====== DATA SHOWN

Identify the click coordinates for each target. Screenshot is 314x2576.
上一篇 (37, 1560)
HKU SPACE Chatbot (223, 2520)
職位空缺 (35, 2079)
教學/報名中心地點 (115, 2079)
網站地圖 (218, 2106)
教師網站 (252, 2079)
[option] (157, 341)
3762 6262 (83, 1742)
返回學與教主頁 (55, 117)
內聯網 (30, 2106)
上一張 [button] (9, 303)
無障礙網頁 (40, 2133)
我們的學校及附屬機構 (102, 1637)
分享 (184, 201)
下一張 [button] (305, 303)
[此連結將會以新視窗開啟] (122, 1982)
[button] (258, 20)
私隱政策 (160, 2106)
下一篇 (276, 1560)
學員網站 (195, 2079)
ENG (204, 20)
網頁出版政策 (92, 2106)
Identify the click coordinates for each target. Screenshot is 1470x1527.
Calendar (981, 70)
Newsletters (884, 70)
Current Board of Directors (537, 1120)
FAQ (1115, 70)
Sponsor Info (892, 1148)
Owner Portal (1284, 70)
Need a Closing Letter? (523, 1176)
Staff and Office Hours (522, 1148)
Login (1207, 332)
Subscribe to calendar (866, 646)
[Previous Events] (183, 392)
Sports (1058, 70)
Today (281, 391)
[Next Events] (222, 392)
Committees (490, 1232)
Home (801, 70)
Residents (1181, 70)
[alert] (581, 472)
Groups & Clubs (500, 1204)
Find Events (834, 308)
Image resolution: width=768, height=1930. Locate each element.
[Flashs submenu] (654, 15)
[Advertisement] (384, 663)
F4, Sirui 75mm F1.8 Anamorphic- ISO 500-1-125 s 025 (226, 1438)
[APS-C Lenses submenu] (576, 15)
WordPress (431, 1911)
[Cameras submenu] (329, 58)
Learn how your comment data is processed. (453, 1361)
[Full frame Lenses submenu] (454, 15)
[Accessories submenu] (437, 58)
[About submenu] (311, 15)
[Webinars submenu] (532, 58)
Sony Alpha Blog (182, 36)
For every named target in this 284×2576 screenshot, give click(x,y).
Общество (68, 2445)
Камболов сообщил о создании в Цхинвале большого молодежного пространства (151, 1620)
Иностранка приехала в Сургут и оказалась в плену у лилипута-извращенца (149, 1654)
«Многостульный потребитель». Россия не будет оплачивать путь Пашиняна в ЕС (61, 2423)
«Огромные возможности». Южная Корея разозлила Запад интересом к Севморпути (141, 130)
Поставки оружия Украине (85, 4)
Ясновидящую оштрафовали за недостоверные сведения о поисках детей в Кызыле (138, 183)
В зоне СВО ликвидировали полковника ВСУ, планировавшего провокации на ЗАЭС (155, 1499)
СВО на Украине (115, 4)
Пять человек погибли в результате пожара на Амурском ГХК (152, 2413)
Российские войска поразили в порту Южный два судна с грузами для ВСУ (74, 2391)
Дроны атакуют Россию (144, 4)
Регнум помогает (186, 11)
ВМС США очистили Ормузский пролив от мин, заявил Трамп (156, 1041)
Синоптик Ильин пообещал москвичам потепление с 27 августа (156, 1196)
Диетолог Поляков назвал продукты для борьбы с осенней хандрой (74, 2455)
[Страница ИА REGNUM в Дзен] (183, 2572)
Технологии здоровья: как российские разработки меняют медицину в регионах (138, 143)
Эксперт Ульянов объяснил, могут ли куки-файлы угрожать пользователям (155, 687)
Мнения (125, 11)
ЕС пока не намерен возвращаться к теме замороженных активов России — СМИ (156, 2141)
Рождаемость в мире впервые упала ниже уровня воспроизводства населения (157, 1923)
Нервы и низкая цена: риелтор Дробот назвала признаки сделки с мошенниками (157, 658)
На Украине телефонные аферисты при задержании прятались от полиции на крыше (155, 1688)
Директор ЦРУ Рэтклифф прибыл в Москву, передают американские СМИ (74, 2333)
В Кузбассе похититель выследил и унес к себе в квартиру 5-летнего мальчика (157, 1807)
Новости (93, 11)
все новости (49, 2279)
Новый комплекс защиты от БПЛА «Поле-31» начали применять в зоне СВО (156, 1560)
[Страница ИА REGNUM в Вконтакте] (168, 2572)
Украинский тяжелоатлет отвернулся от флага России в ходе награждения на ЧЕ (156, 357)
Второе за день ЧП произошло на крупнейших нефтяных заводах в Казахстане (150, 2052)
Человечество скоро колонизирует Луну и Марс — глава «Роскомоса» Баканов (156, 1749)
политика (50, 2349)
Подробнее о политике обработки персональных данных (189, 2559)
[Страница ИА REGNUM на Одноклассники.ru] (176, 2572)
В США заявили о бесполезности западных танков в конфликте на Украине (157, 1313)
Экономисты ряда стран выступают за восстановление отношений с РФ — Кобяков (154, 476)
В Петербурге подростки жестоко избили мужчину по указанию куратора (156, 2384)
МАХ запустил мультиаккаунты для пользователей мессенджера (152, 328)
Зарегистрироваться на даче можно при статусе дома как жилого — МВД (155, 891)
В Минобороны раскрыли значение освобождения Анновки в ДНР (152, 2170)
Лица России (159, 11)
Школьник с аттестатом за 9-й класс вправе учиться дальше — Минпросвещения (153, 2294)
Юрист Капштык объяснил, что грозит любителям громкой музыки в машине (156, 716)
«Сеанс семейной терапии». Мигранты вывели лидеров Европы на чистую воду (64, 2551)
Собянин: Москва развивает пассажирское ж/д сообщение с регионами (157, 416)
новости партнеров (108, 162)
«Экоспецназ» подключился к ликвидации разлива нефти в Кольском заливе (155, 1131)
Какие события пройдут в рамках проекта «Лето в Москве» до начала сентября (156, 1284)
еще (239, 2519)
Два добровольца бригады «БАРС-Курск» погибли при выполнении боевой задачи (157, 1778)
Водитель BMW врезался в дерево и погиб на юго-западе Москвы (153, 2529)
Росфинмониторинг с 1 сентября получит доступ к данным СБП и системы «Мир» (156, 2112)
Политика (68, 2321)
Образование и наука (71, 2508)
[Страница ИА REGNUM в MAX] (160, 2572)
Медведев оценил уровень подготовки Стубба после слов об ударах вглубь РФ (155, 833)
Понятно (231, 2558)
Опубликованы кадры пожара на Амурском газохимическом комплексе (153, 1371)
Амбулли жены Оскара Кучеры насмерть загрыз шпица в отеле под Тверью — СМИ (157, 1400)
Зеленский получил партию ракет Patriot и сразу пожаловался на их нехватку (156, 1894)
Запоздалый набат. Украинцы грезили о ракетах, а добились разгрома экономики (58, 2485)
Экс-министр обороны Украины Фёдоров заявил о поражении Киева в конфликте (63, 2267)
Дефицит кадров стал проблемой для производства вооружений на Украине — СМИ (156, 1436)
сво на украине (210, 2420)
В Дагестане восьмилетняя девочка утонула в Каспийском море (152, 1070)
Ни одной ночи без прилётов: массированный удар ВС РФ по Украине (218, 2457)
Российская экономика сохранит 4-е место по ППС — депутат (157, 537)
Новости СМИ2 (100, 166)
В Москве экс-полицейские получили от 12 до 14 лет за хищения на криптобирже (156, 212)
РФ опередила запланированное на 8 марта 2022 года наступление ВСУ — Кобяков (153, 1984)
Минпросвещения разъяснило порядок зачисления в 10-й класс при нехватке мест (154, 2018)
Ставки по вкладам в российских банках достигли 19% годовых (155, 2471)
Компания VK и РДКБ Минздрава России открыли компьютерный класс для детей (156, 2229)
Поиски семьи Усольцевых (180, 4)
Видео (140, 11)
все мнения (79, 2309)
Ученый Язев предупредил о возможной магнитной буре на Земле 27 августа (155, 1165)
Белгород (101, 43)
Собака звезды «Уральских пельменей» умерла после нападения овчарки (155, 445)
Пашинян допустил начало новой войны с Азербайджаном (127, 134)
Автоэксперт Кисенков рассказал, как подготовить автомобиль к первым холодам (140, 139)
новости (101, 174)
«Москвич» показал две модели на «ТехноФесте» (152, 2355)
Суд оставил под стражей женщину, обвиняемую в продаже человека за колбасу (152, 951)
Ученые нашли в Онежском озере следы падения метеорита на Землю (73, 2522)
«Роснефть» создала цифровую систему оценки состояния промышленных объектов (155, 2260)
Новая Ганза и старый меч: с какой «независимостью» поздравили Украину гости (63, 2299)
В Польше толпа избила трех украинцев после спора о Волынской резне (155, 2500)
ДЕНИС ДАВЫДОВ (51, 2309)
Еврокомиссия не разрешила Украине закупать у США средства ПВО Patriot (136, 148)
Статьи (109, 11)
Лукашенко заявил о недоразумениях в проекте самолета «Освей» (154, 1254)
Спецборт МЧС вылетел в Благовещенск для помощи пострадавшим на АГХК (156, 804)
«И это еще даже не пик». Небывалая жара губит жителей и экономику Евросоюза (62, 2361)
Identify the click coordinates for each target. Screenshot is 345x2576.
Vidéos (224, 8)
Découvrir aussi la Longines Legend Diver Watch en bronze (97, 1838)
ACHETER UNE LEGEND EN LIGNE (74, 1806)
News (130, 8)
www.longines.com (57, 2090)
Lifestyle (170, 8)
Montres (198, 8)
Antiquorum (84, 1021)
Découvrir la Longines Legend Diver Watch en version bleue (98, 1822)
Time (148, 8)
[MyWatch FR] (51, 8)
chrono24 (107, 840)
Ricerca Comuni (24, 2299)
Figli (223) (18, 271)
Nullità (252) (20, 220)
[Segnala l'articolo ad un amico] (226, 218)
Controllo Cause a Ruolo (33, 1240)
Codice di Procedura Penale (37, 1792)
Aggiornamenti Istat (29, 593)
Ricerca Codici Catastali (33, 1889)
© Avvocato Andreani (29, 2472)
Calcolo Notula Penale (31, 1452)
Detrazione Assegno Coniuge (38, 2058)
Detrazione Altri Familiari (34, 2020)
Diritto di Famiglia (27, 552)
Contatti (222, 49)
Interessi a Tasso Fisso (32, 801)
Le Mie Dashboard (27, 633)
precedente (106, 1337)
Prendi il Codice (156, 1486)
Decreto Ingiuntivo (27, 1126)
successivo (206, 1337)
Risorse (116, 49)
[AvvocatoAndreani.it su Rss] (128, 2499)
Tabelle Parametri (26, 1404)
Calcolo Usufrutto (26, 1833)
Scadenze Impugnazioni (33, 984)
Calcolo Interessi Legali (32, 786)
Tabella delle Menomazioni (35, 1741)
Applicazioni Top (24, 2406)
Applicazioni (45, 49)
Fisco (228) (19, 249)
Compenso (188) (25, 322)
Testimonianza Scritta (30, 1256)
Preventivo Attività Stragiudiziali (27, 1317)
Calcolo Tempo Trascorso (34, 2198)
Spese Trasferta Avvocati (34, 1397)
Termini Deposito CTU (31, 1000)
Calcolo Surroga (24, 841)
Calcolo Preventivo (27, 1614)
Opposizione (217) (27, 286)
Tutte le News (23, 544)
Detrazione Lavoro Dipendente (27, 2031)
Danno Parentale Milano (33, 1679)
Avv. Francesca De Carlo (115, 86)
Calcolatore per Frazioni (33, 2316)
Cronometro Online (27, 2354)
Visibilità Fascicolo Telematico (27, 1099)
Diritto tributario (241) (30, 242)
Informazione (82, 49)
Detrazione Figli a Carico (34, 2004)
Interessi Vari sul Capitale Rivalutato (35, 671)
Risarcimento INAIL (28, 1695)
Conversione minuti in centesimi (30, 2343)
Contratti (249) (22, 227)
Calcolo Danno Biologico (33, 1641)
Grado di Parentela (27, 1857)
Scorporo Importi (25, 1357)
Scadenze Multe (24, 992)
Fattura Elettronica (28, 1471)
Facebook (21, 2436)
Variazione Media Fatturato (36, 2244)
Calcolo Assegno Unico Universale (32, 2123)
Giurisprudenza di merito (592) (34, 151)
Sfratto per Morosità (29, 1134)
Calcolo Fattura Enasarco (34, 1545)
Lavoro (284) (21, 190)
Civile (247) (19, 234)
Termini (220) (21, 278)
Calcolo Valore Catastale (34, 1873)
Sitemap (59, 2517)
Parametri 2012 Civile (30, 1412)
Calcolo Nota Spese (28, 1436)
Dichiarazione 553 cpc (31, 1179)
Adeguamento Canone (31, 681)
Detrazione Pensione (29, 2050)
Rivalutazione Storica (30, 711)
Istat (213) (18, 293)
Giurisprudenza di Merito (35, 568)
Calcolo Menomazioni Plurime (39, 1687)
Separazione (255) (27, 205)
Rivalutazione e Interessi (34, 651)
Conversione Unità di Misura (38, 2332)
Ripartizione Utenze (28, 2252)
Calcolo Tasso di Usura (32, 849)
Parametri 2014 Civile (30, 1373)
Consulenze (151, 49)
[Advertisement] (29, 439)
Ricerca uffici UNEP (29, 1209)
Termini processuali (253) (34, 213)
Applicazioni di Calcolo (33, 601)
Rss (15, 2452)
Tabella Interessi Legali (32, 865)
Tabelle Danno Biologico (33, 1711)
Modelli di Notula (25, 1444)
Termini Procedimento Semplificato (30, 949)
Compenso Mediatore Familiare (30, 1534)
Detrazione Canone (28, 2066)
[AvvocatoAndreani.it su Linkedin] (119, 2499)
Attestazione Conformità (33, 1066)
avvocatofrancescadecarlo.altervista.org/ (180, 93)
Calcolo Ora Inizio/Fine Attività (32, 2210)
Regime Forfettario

============

Give back precisely the lines above that start at the line containing "Lavoro (284) (21, 190)" and end at the line containing "Applicazioni di Calcolo (33, 601)", inclusive. No other lines belong in the output.

> **EXERCISE SOLUTION**:
Lavoro (284) (21, 190)
Civile (247) (19, 234)
Termini (220) (21, 278)
Calcolo Valore Catastale (34, 1873)
Sitemap (59, 2517)
Parametri 2012 Civile (30, 1412)
Calcolo Nota Spese (28, 1436)
Dichiarazione 553 cpc (31, 1179)
Adeguamento Canone (31, 681)
Detrazione Pensione (29, 2050)
Rivalutazione Storica (30, 711)
Istat (213) (18, 293)
Giurisprudenza di Merito (35, 568)
Calcolo Menomazioni Plurime (39, 1687)
Separazione (255) (27, 205)
Rivalutazione e Interessi (34, 651)
Conversione Unità di Misura (38, 2332)
Ripartizione Utenze (28, 2252)
Calcolo Tasso di Usura (32, 849)
Parametri 2014 Civile (30, 1373)
Consulenze (151, 49)
[Advertisement] (29, 439)
Ricerca uffici UNEP (29, 1209)
Termini processuali (253) (34, 213)
Applicazioni di Calcolo (33, 601)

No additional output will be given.